The numbers tell a stark story. Perth property values surged 2.3 per cent in February alone, with Brisbane climbing 1.6 per cent and Adelaide 1.3 per cent. Sydney and Melbourne? Flat. Over the past year, the split is even more dramatic: Perth up 22 per cent, Brisbane up 17.3 per cent, while the two largest capital cities struggled to advance at all.
What is driving the split? Start with listings. Perth's available stock is nearly 50 per cent below its five-year average, creating acute supply pressure that pushes prices higher even as overall buyer demand softens. Ultra-low inventory is also turbocharged competition in Brisbane and Adelaide, where population growth and inter-state migration are funnelling demand toward limited housing.
The rental market reflects the same pattern. National vacancy rates fell to 1.1 per cent in February, down from 1.2 per cent a month earlier. Brisbane is even tighter at 0.6 per cent. That means renters have virtually no choice, and investors see steady yield potential.
Auction clearance rates, meanwhile, slipped to 66.6 per cent in the week to 16 March, the lowest reading this year. Fewer sales are succeeding, suggesting buyers are pulling back from peak bidding.

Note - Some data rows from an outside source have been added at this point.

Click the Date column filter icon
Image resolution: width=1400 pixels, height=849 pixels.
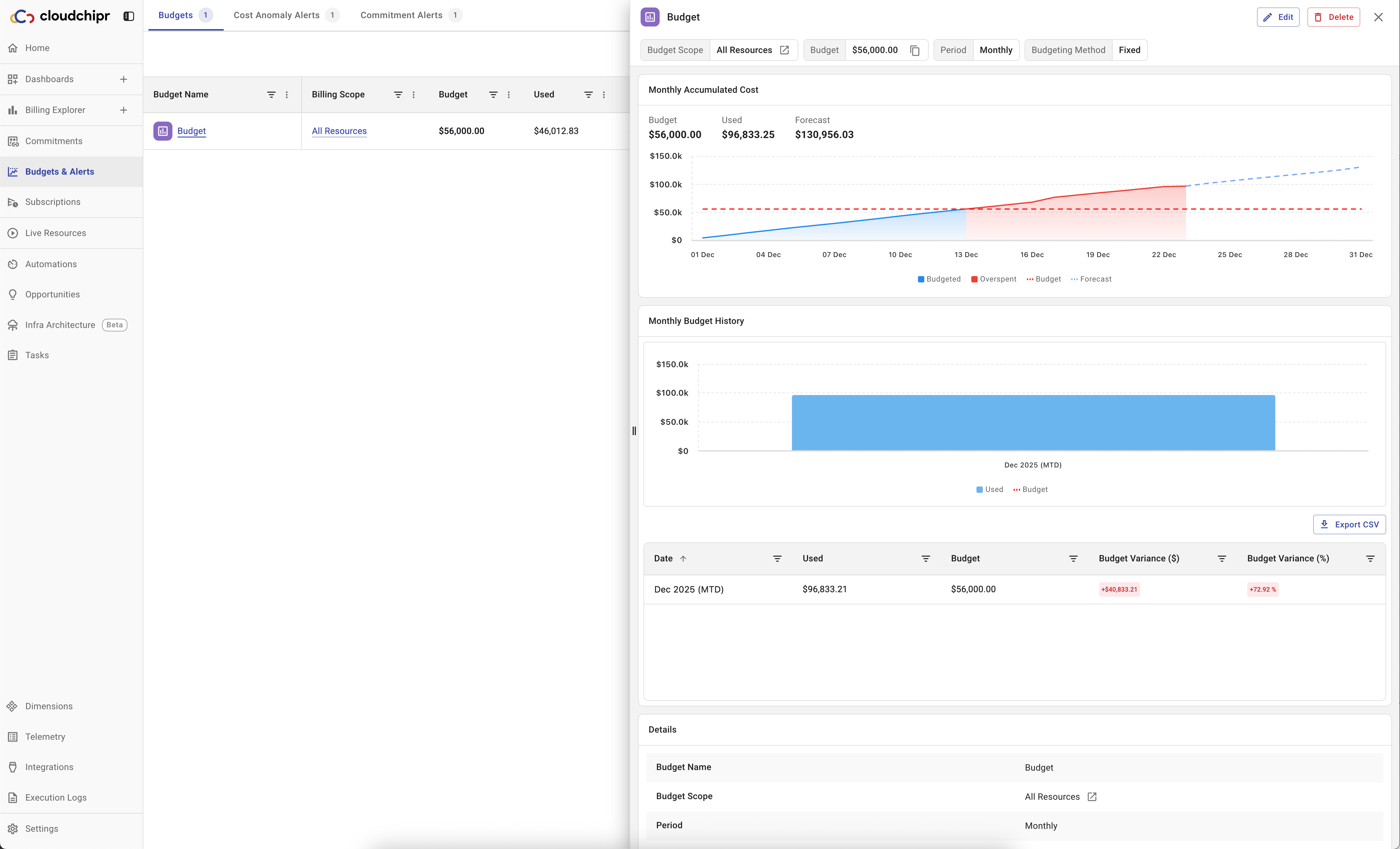tap(777, 559)
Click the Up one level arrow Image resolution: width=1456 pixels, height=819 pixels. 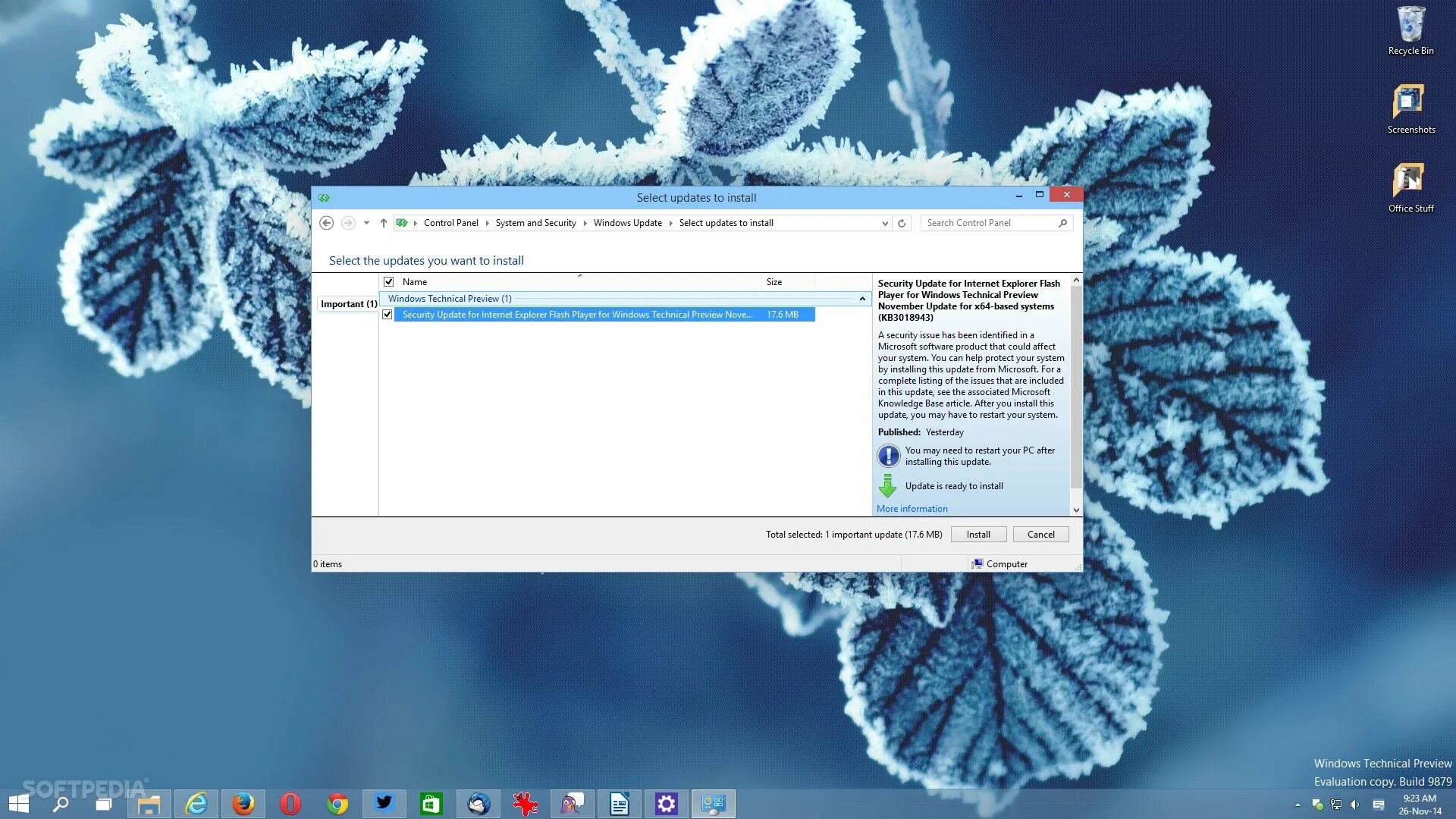click(x=384, y=223)
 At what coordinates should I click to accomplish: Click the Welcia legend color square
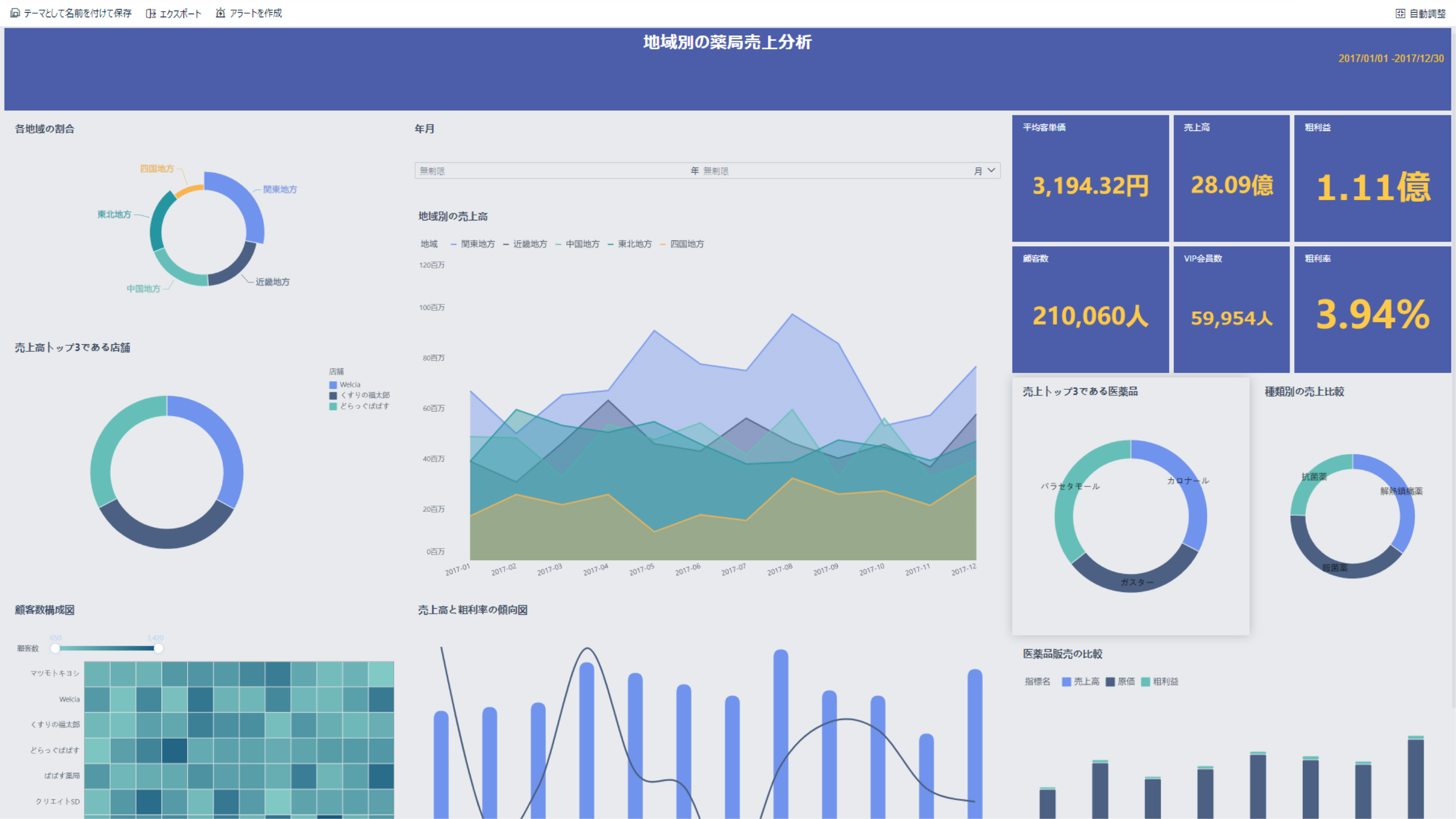(333, 385)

First home buyers are now entering the fray via expanded government schemes. The new Help to Buy programme allows eligible buyers to purchase with a 5 per cent deposit, with the government contributing up to 40 per cent for new builds. The Albanese government expects this to pull forward up to 20,000 first home buyers in year one. They will compete fiercely for entry-level stock, which is growing at twice the rate of premium properties.

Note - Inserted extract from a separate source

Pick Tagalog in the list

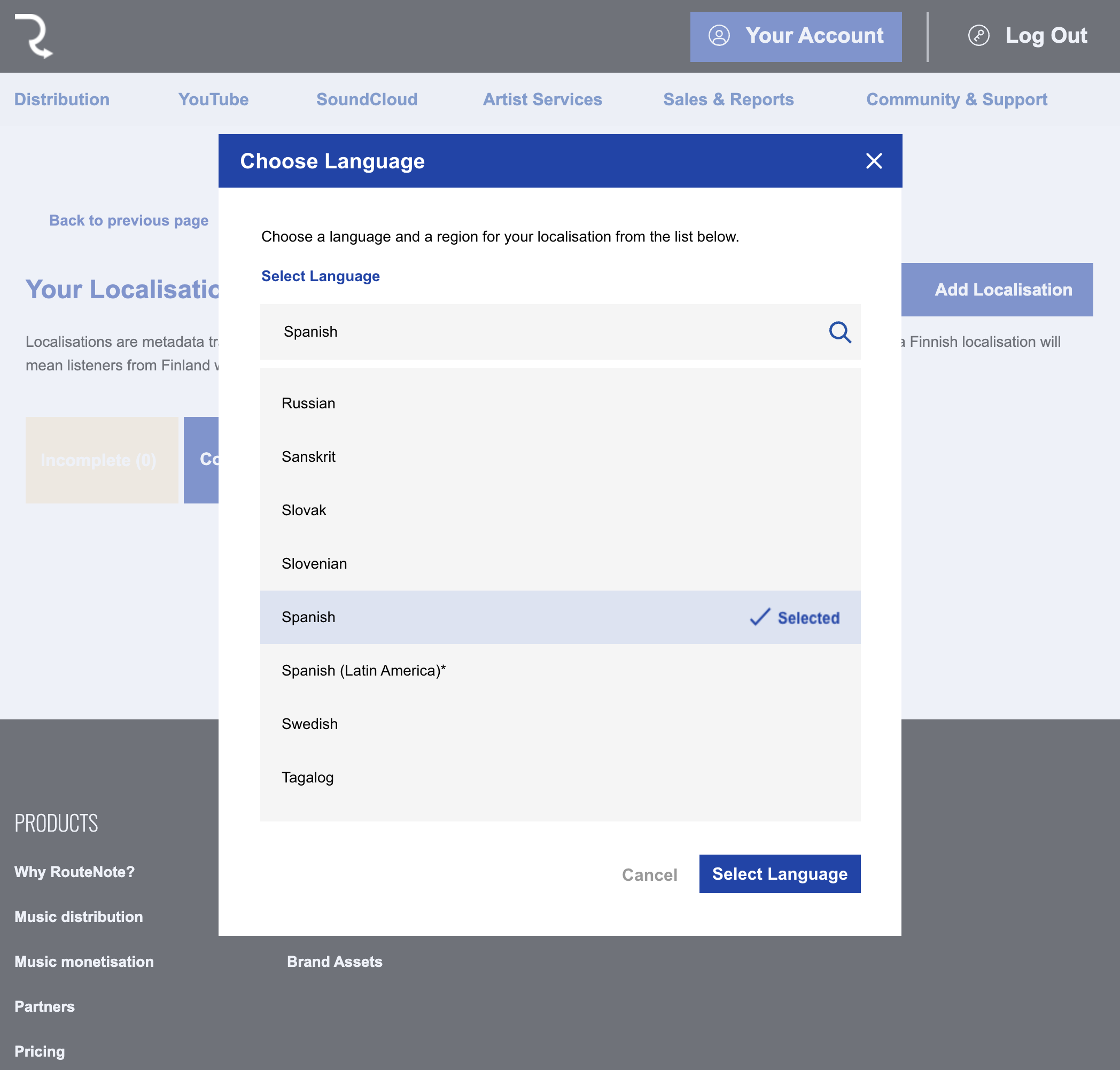[x=307, y=778]
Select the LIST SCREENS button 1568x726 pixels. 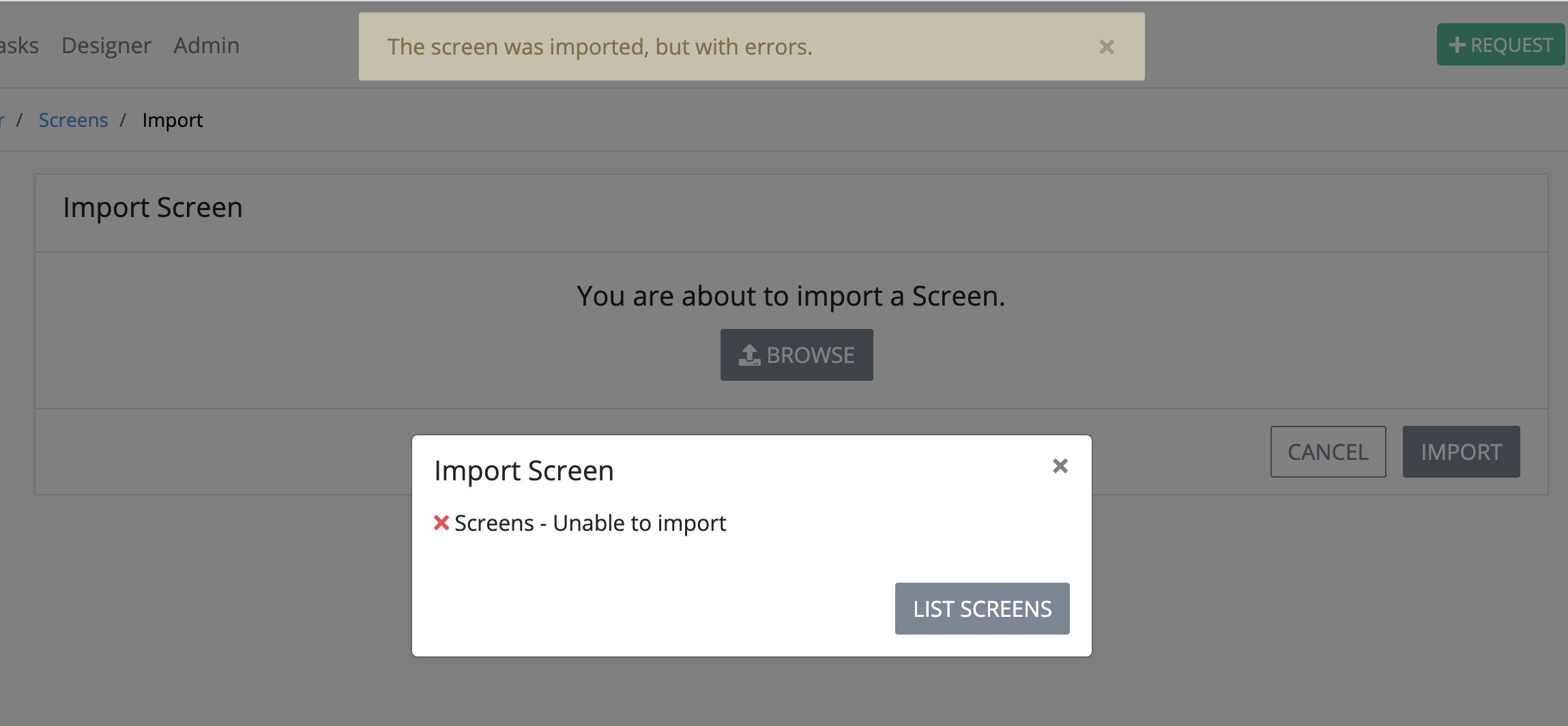pos(981,608)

Foreign investors, by contrast, face new constraints. Since April 2025, overseas buyers are prohibited from purchasing established dwellings and can only invest in new construction. China remains the largest source of foreign residential investment, but the policy is now channelling that capital into new housing supply rather than existing stock.
For investors, the lesson is clear: geographic selection matters more than ever. Perth and Brisbane offer capital growth momentum but face affordability ceilings by mid-2026 as borrowing capacity tightens. Sydney and Melbourne offer stability but little upside. The underlying structural problem remains unresolved: Australia has a 200,000 to 300,000 dwelling shortfall. Until that gap closes, competition will remain fierce in any city with tight supply and strong migration flows.